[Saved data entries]
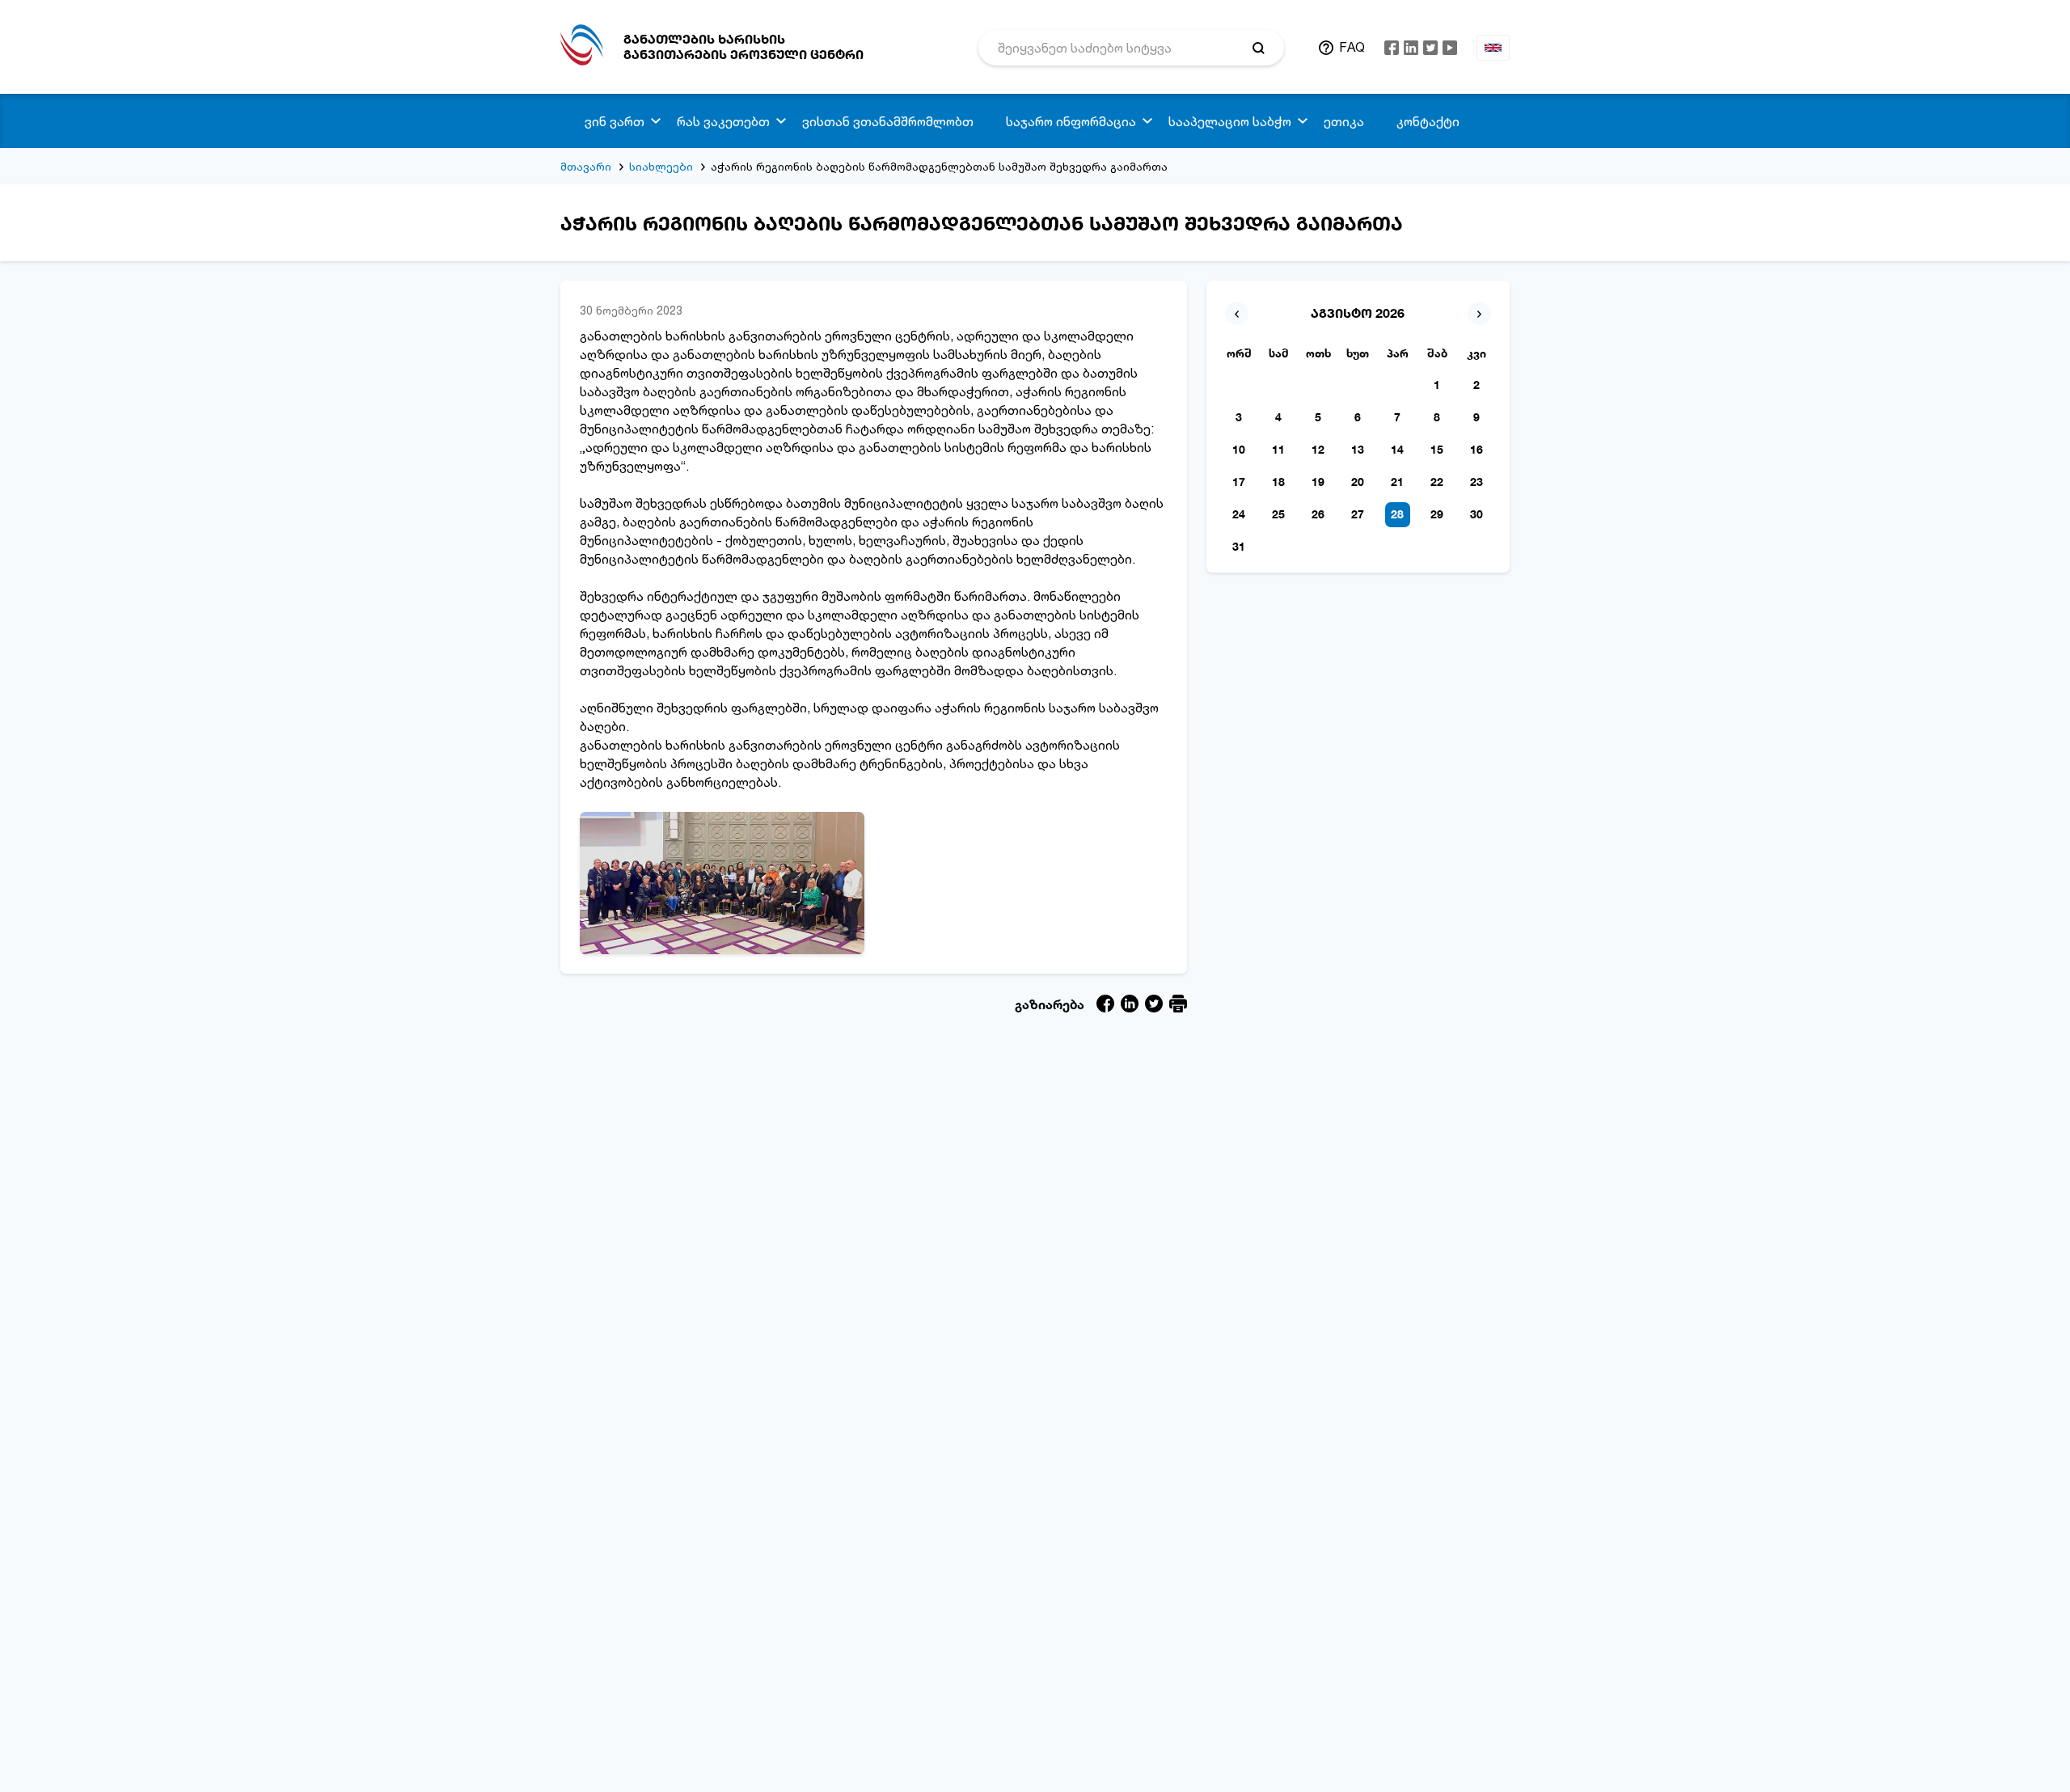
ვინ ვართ (614, 121)
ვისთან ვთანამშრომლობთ (888, 121)
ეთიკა (1344, 121)
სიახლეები (661, 166)
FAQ (1352, 47)
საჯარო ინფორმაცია (1071, 121)
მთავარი (585, 166)
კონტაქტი (1428, 121)
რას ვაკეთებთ (723, 121)
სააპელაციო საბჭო (1229, 121)
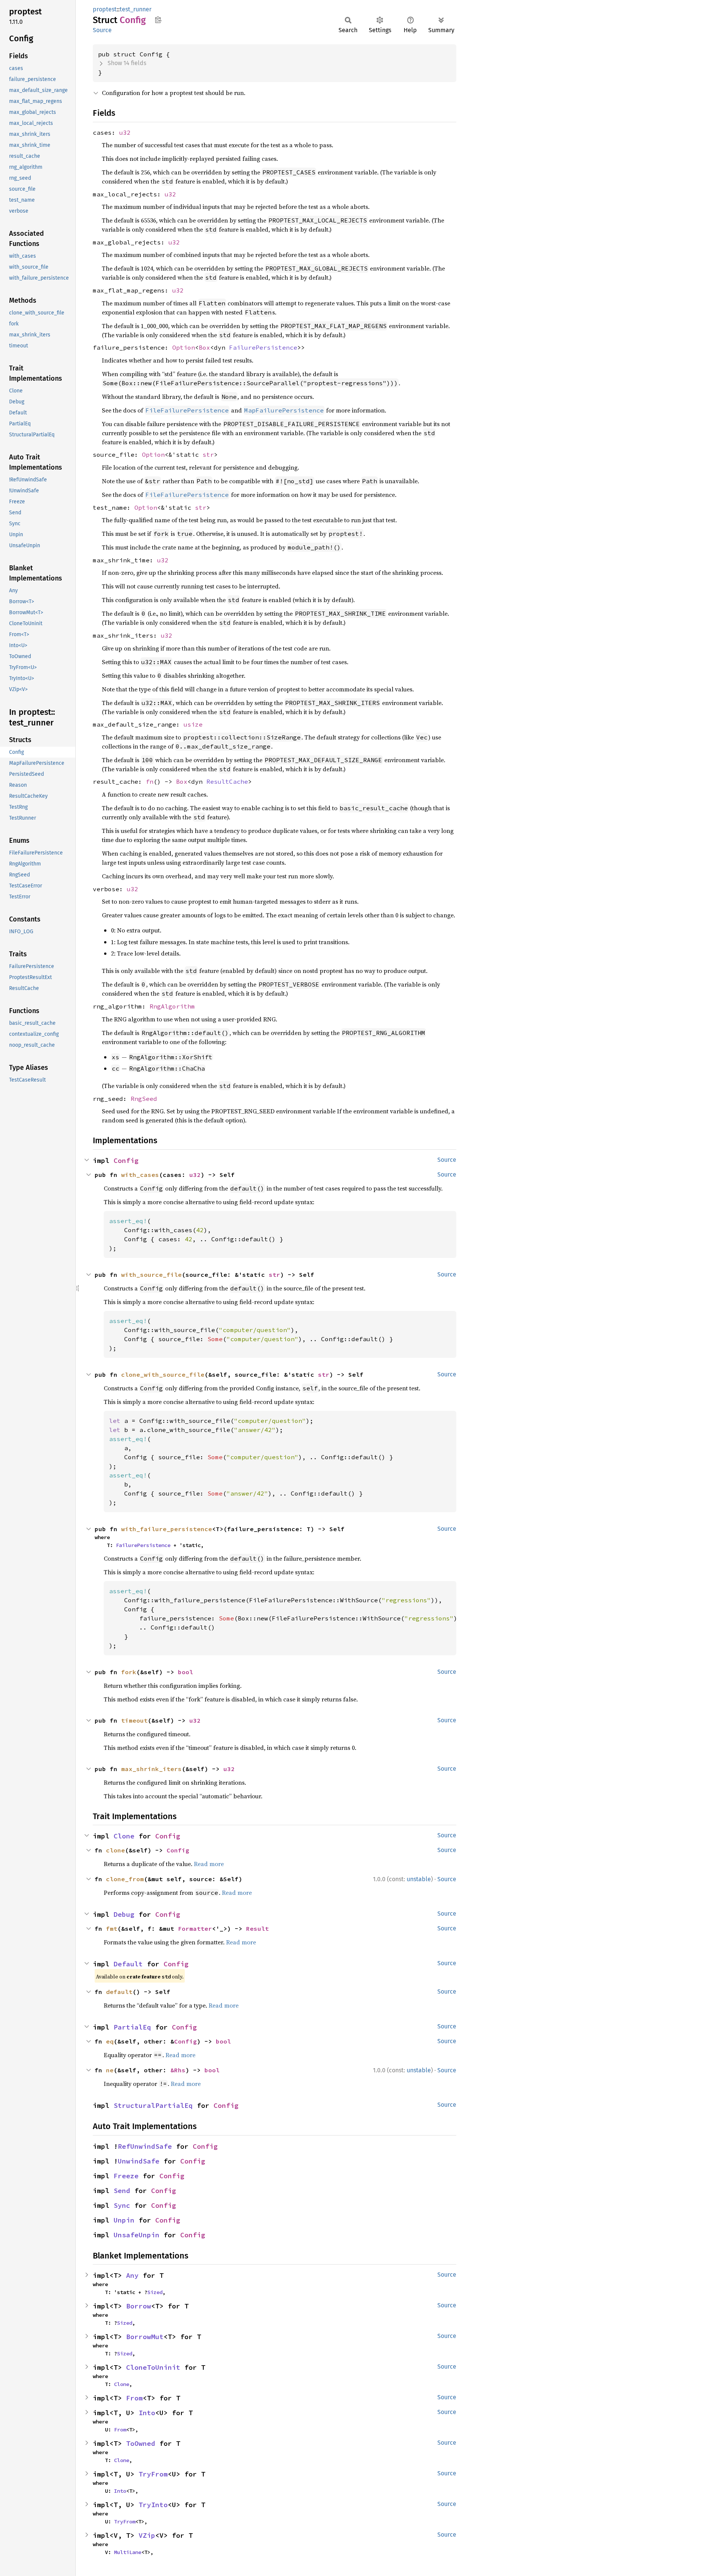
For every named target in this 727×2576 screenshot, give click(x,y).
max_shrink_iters (151, 1769)
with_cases (140, 1174)
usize (193, 724)
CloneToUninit (153, 2367)
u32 (125, 132)
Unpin (124, 2220)
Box (204, 347)
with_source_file (151, 1274)
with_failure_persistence (166, 1529)
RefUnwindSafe (145, 2146)
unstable (419, 1879)
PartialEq (132, 2027)
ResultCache (227, 781)
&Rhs (178, 2070)
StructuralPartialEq (153, 2105)
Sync (122, 2205)
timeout (134, 1720)
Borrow (138, 2306)
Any (132, 2275)
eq (110, 2041)
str (208, 454)
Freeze (126, 2175)
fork (128, 1672)
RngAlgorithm (172, 1006)
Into (147, 2412)
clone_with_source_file (162, 1374)
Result (257, 1928)
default (119, 1991)
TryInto (153, 2504)
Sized (154, 2292)
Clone (124, 1836)
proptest (105, 9)
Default (128, 1964)
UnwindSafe (138, 2161)
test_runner (135, 9)
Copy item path (158, 19)
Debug (124, 1914)
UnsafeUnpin (136, 2234)
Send (122, 2190)
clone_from (125, 1879)
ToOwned (140, 2443)
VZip (147, 2535)
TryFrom (153, 2474)
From (134, 2398)
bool (185, 1672)
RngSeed (144, 1098)
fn (149, 781)
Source (102, 30)
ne (110, 2070)
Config (126, 1160)
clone (115, 1850)
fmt (111, 1928)
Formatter (195, 1928)
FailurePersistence (263, 347)
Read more (209, 1864)
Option (183, 347)
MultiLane (127, 2552)
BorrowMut (145, 2336)
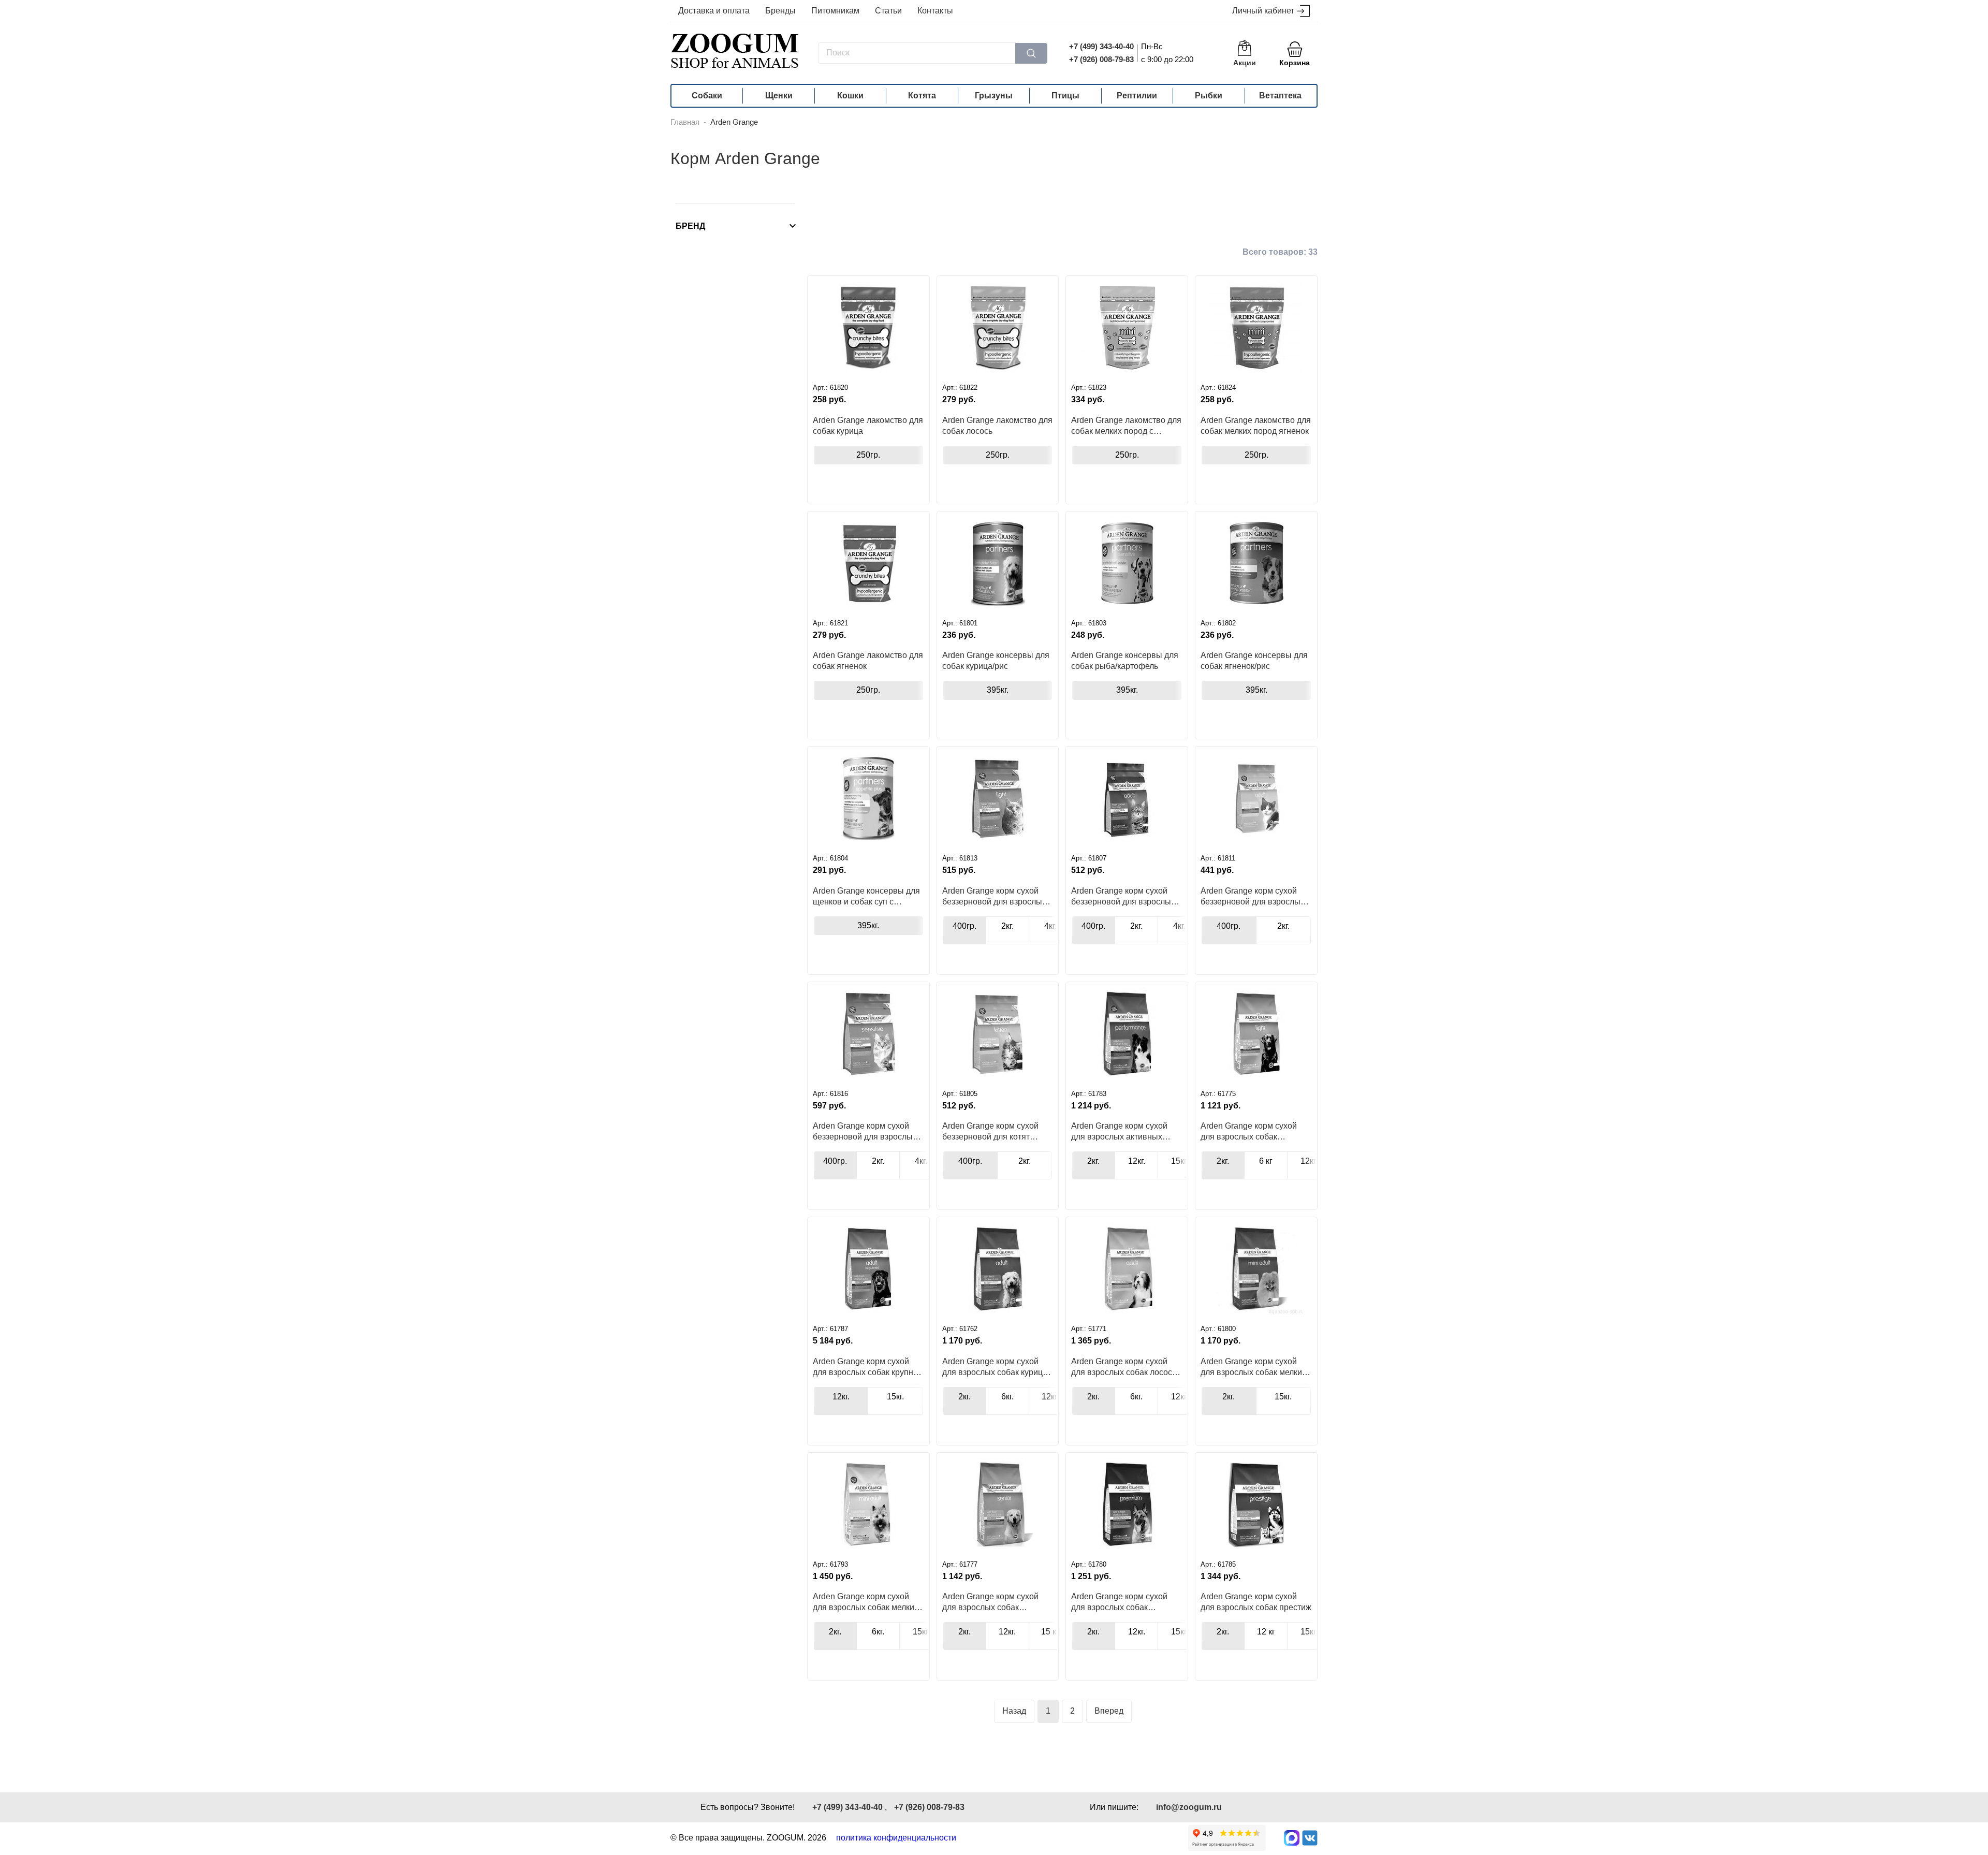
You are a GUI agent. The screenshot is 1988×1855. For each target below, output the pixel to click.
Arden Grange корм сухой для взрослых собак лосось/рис (1124, 1367)
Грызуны (994, 95)
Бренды (780, 10)
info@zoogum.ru (1189, 1807)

TASK GOAL:
Could you reproduce all of the data above exactly and skip any image?

TASK ANSWER:
ვინ ვართ (614, 121)
ვისთან ვთანამშრომლობთ (888, 121)
ეთიკა (1344, 121)
სიახლეები (661, 166)
FAQ (1352, 47)
საჯარო ინფორმაცია (1071, 121)
მთავარი (585, 166)
კონტაქტი (1428, 121)
რას ვაკეთებთ (723, 121)
სააპელაციო საბჭო (1229, 121)
For every named target in this 727×2576 screenshot, give click(x,y).
max_shrink_iters (151, 1769)
with_cases (140, 1174)
usize (193, 724)
CloneToUninit (153, 2367)
u32 (125, 132)
Unpin (124, 2220)
Box (204, 347)
with_source_file (151, 1274)
with_failure_persistence (166, 1529)
RefUnwindSafe (145, 2146)
unstable (419, 1879)
PartialEq (132, 2027)
ResultCache (227, 781)
&Rhs (178, 2070)
StructuralPartialEq (153, 2105)
Sync (122, 2205)
timeout (134, 1720)
Borrow (138, 2306)
Any (132, 2275)
eq (110, 2041)
str (208, 454)
Freeze (126, 2175)
fork (128, 1672)
RngAlgorithm (172, 1006)
Into (147, 2412)
clone_with_source_file (162, 1374)
Result (257, 1928)
default (119, 1991)
TryInto (153, 2504)
Sized (154, 2292)
Clone (124, 1836)
proptest (105, 9)
Default (128, 1964)
UnwindSafe (138, 2161)
test_runner (135, 9)
Copy item path (158, 19)
Debug (124, 1914)
UnsafeUnpin (136, 2234)
Send (122, 2190)
clone_from (125, 1879)
ToOwned (140, 2443)
VZip (147, 2535)
TryFrom (153, 2474)
From (134, 2398)
bool (185, 1672)
RngSeed (144, 1098)
fn (149, 781)
Source (102, 30)
ne (110, 2070)
Config (126, 1160)
clone (115, 1850)
fmt (111, 1928)
Formatter (195, 1928)
FailurePersistence (263, 347)
Read more (209, 1864)
Option (183, 347)
MultiLane (127, 2552)
BorrowMut (145, 2336)
You are a GUI agent. The screenshot is 1988×1855. For each target below, output the pixel to click.
Arden Grange корм сухой для взрослых собак лосось/рис (1124, 1367)
Грызуны (994, 95)
Бренды (780, 10)
info@zoogum.ru (1189, 1807)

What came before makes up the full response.